- **Short task**: Which lines of the records contain the string "width"? Report each of them in full.

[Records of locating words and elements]
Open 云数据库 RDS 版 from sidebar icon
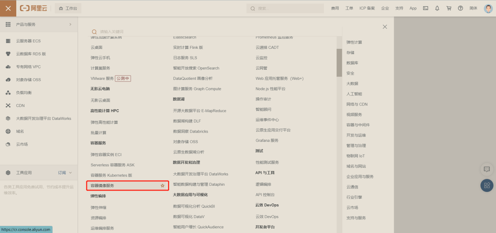The image size is (496, 233). pyautogui.click(x=9, y=54)
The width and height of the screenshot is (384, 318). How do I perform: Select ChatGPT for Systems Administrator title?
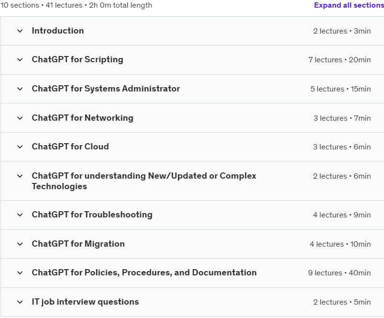click(x=106, y=89)
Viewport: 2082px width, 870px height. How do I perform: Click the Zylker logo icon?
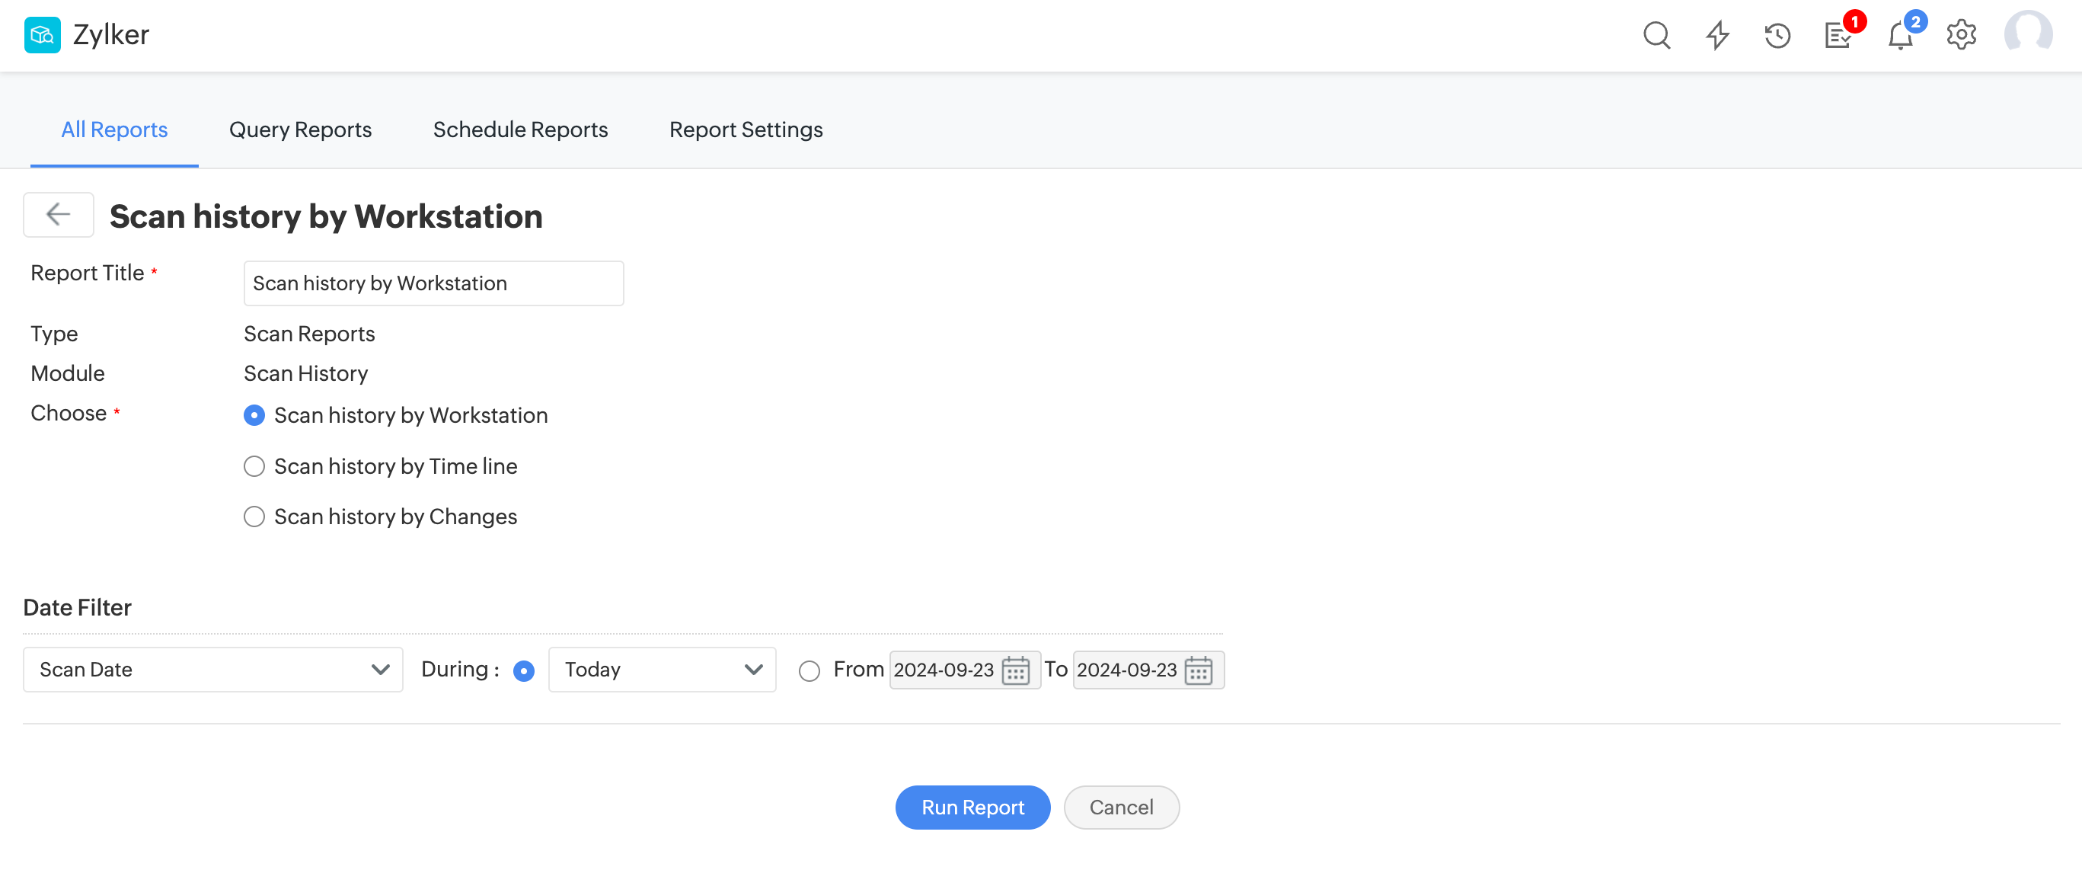point(42,35)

- **Response to this exercise**:
The width and height of the screenshot is (384, 318). How do I perform: Select ChatGPT for Systems Administrator title?
Viewport: 2082px width, 870px height. How do I perform: Click the Zylker logo icon?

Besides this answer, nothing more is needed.